Assistive Technology Devices

People with disabilities encounter significant obstacles in their daily lives: they are less likely to acquire an education, seek employment, or receive proper healthcare.

According to the World Health Organization, by 2030, 2 billion individuals will require at least one assistive device, with many requiring two or more. However, just one out of every ten people with disabilities has access to the assistive technology they need.

Assistive technology’s goal is to eliminate these barriers as much as possible and improve the quality of life for persons with disabilities.

Five of the latest Assistive Technology Devices are discussed below:

E-bot Pro

This is a portable electronic magnifier featuring Optical Character Recognition (OCR) and text-to-speech to help reduce eye strain and exhaustion. With the integrated wireless controller or your tablet’s touch screen, you can easily operate and manoeuvre E-bot. It uses OCR to swiftly and reliably recognize written texts. It then “speaks” the content as well as saving photographs and text files to SD cards.

The E-bot Pro also enlarges photographs from a distance using a high-definition camera.

This is an excellent product for those with visual impairments.

Sesame Phone

The Sesame Phone is a touch-free smartphone for individuals with disabilities.

The camera is front-facing and engineered to track minor head movements. There is no need to touch the phone as “swipe”, “browse” and “play” gestures are recognized. In addition, voice control can be incorporated to allow for a hands-free experience.

Sip and Puff Switches

For some people, a moderate sip or puff on a tube may be more convenient and suited than a regular switch. Sip puff switches are used to access a wide range of switch-activated devices. These include speech generators, laptops, tablets, environmental control systems, smartphones, and other switch-scanning devices. The device that lets a user operate a computer by taking tiny breathes.

A computer interface is attached to the sip and puff device, which scans the screen. When the user wants to engage with a particular section of the screen, they can “click” on it by breathing in or out.

Sip and Puff Switches are included in our list of Top Ten Assistive Technologies.


Wheelchair ramps and wheelchair-accessible restrooms are not things that people without disabilities notice. Many public places are lacking in these amenities.

An AXS Map is a crowdsourced map. It is convenient for those who need to use a wheelchair to access public places – such as hotels, restaurants and shopping malls. With the use of star ratings, the map also displays information about how well-designed these facilities are.

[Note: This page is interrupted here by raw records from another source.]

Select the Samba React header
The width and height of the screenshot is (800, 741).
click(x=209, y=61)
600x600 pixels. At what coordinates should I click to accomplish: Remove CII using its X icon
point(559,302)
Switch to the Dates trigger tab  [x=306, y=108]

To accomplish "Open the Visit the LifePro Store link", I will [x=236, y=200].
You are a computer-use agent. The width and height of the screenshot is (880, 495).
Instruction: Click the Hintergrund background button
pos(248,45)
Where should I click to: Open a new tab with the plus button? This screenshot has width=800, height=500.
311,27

Liftware is a self-stabilizing fork and spoon handle. It’s useful for the elderly and people with tremors, such as those caused by Parkinson’s disease or cerebral palsy.

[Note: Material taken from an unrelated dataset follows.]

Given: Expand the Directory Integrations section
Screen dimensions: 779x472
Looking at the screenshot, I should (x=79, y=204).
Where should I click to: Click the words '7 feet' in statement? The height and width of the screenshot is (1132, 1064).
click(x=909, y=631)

The product adjusts the angle of a fork for people with restricted mobility or unintended muscular movements. It is suitable for people who can get a fork or spoon from their plate to their lips, but struggle with the angle.


People with disabilities can use assistive technology to live healthy, productive, independent, and dignified lives while also participating in school, civic life, and the labor market. Assistive technology decreases the need for formal health and support services, as well as long-term care and caregiver duties.

Assistive technology devices empower the disabled to live with dignity as equal members of society, giving them a new sense of freedom and autonomy.